Scottish Mortgage Delivers Double Digits in Turbulent Times
Let’s cut straight to the chase: Scottish Mortgage Investment Trust (SMT) just posted an 11.2% net asset value (NAV) total return for the year ending March 2025. That’s comfortably ahead of both the FTSE All-World Index (5.5%) and its global sector peers. More impressively, this marks the trust’s 42nd consecutive annual dividend hike – a feat that cements its status as an AIC Dividend Hero.
But here’s the kicker: these numbers only tell half the story. Let’s unpack what’s really happening under the bonnet.
Performance: The Long Game Pays Off
Yes, the one-year figures are respectable. But as Chair Justin Dowley rightly notes, Scottish Mortgage plays the “decades, not quarters” game. Consider this:
- 10-year NAV return: 320% vs 182% for the FTSE All-World
- £1.9 billion spent on buybacks (15.2% of share capital)
- Ongoing charges remain ultra-competitive at 0.31%
The trust’s willingness to stomach volatility – its shares swung from a 4.5% premium to a 9% discount during the year – reflects its growth-focused DNA. As Dowley puts it: “Investing in companies at the forefront of structural change means share price peaks and troughs are inevitable.”
The Dividend Tightrope Walk
That 3.3% dividend increase to 4.38p per share is no small feat given:
- A 40% drop in revenue earnings per share (thanks to the Northvolt write-off)
- Just 0.31% portfolio yield (growth companies reinvest earnings)
This balancing act – maintaining dividend hero status while prioritising growth – speaks volumes about management’s capital allocation discipline. The message? Income isn’t the priority here, but reliability matters.
Portfolio Surgery: Selling Winners, Betting on AI’s Next Act
Manager Tom Slater’s team made bold moves:
- Trimmed NVIDIA significantly despite its AI leadership (“at $70k chips and 60% margins, the risk/reward looked balanced”)
- Added TSMC as the “picks and shovels” play for AI infrastructure
- Doubled down on Meta and Spotify as AI adoption plays
The private portfolio saw fireworks too:
- SpaceX now has 5M+ Starlink subscribers
- Joby Aviation nearing FAA certification for flying taxis
- Zipline drones delivering Walmart orders in 30 minutes
China Chessboard: Cautious Re-engagement
After years of regulatory winter, SMT sees green shoots:
- New position in BYD (now a $100B revenue EV giant)
- PDD’s Temu going global with localised logistics
- 14% portfolio exposure – down from peak, but still conviction-led
As Slater notes: “China remains home to an enormous, educated, and entrepreneurial population.” But tariff risks loom large.

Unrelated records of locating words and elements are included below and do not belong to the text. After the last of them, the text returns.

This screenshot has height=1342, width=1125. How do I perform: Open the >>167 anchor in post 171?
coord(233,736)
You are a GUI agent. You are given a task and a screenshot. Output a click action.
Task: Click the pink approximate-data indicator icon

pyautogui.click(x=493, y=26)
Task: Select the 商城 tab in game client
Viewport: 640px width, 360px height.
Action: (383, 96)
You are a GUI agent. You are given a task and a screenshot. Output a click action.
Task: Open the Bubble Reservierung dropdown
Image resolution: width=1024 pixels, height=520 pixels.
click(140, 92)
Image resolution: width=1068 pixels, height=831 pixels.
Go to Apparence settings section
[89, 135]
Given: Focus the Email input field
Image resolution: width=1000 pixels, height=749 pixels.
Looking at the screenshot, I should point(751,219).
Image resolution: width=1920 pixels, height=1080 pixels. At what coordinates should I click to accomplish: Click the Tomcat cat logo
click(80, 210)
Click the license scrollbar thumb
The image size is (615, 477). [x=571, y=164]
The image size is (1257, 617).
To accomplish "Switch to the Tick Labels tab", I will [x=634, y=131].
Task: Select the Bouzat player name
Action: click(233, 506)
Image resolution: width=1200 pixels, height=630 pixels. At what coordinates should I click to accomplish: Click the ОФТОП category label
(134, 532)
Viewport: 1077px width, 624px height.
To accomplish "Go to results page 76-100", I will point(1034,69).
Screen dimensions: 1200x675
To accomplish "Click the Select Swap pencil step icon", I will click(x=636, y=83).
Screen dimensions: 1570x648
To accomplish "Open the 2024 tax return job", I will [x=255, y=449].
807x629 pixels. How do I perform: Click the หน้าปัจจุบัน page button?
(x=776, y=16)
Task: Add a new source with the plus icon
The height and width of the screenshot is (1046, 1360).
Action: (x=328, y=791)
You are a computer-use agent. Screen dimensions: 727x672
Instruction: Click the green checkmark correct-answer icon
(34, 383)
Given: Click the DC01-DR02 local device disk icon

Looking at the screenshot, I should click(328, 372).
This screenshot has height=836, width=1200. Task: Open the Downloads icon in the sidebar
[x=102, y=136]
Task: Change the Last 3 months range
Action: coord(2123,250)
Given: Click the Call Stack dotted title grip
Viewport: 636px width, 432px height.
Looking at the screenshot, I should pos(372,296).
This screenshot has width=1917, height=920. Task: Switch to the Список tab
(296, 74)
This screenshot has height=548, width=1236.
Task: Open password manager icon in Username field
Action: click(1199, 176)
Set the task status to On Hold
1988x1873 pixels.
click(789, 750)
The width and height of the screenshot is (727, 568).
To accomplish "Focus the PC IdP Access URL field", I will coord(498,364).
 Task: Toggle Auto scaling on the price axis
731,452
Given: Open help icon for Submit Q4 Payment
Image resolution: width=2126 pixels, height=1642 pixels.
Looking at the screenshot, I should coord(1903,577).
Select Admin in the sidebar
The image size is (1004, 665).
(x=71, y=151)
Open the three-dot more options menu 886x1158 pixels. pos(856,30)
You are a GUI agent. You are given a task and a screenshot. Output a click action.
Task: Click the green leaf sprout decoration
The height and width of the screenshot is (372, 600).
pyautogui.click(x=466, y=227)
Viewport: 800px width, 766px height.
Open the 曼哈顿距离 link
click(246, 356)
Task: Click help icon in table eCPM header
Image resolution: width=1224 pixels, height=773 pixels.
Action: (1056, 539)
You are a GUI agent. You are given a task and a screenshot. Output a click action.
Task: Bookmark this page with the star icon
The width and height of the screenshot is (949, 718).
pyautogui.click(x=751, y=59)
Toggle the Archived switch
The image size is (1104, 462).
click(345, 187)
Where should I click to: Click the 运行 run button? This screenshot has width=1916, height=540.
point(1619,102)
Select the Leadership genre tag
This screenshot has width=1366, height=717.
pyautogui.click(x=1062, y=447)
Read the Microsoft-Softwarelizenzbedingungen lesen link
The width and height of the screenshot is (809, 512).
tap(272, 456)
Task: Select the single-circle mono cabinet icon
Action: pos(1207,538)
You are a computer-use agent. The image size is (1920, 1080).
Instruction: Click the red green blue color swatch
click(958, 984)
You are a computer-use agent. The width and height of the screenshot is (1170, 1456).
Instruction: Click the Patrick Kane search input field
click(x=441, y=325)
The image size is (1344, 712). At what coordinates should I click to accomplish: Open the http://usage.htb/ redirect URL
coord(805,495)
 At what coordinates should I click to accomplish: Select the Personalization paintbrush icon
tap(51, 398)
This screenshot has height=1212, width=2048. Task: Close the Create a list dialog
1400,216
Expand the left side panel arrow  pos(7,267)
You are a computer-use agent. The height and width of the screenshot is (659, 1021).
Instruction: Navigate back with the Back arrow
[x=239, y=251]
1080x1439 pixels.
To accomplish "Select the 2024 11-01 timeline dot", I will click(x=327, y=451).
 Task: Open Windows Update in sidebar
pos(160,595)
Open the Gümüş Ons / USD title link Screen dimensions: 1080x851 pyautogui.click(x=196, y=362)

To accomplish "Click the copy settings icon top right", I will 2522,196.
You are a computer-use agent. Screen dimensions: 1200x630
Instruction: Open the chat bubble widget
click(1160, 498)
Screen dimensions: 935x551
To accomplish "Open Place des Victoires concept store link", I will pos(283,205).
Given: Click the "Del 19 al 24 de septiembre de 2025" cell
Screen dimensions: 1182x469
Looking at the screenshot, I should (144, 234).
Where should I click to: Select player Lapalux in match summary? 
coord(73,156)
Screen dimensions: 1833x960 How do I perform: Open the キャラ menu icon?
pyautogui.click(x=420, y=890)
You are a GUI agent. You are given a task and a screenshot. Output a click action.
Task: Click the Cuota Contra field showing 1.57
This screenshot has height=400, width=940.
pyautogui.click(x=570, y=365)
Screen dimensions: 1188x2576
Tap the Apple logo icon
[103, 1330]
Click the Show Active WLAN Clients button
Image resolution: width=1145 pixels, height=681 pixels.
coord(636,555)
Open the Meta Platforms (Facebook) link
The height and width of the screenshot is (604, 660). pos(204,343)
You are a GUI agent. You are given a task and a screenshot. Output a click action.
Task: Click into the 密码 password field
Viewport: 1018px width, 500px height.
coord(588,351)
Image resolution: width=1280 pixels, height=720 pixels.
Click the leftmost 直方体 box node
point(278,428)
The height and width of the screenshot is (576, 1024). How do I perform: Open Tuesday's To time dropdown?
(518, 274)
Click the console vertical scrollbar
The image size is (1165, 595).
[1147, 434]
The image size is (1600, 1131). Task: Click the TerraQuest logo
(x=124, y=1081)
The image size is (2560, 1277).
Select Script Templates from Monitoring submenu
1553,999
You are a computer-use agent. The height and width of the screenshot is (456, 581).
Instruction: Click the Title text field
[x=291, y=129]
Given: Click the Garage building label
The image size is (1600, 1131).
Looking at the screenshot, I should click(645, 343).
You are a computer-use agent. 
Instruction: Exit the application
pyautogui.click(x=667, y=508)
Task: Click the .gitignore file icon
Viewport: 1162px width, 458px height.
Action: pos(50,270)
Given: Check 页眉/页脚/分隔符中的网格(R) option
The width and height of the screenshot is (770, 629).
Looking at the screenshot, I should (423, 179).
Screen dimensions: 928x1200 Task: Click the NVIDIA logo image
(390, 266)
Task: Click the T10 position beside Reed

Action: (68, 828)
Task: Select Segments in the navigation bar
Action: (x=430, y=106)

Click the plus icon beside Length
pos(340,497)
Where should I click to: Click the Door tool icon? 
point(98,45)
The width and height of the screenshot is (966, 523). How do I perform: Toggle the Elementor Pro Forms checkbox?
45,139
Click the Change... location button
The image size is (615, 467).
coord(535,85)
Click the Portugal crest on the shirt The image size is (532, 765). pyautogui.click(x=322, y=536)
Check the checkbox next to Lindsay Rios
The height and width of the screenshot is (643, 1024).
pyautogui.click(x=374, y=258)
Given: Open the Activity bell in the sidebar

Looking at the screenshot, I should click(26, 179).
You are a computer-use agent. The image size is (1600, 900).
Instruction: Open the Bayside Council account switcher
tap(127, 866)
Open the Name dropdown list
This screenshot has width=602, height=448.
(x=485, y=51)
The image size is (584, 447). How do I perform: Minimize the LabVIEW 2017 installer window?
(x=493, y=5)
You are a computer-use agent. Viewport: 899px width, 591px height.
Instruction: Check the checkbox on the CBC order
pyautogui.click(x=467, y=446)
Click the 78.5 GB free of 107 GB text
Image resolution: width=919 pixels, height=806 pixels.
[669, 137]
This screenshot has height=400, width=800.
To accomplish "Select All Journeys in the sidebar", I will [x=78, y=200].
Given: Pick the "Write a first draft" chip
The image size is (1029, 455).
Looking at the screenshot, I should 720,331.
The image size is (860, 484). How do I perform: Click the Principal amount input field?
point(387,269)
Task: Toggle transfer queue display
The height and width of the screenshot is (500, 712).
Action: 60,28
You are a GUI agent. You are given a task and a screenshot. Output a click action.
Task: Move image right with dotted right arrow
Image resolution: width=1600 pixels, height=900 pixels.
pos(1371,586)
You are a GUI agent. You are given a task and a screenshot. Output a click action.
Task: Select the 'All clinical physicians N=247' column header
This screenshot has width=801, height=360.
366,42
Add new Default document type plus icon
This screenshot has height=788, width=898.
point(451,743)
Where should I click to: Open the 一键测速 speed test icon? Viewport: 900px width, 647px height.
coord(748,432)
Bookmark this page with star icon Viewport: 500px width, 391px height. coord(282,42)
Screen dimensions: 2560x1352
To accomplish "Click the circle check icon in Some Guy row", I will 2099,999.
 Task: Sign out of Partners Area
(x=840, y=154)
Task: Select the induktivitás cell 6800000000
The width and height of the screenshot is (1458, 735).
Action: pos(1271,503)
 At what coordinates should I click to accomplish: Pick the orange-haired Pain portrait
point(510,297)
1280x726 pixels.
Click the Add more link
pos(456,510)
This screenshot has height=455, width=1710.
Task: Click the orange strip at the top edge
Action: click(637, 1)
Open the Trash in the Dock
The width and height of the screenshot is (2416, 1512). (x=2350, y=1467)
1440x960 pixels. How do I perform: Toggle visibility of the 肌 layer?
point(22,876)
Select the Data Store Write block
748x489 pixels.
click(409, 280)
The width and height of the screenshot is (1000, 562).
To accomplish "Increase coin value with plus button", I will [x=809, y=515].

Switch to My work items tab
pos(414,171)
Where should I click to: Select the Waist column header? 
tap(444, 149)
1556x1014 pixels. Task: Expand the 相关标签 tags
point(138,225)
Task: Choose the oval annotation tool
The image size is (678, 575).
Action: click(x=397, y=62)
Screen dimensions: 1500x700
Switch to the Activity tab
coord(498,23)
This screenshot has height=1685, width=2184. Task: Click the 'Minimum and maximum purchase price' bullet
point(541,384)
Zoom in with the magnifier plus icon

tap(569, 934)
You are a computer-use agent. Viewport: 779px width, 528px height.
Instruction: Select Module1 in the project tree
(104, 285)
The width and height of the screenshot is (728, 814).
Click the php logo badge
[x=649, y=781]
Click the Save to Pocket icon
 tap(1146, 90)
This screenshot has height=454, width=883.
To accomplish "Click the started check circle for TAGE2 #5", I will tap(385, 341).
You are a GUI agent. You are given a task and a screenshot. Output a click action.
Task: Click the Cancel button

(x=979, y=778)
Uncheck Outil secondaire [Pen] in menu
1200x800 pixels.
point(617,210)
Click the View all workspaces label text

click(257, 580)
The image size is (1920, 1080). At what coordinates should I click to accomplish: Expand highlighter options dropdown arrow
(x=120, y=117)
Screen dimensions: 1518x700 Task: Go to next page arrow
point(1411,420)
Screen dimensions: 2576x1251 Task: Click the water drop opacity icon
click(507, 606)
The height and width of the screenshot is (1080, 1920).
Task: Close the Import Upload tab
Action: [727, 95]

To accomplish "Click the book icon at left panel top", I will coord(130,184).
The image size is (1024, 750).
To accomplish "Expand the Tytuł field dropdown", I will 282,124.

Risks: The Elephant in the Rocket Ship
Not all glittered:
- Northvolt bankruptcy – a £900M+ write-off
- Moderna slump on vaccine fatigue
- Geopolitical tensions triggering April 2025’s “dramatic drop” post-year-end
These stumbles validate SMT’s “asymmetric returns” philosophy – most bets fail, but the winners more than compensate.
Looking Ahead: Resilience as Strategy
The investment case boils down to three pillars:
- Operational leverage: Portfolio companies grew margins despite macro chaos
- Balance sheet optionality: 13% gearing at average 3.1% interest cost
- Multi-decade themes: AI, space, biotech, and yes, luxury handbags
As incoming Chair Christopher Samuel takes the reins, the question isn’t “can Scottish Mortgage repeat past success?” It’s “does the market still have patience for 10-year compounders?”
For investors who can stomach the ride, the trust remains a unique vehicle for accessing global growth outliers. Just pack your seatbelt – and maybe a sick bag.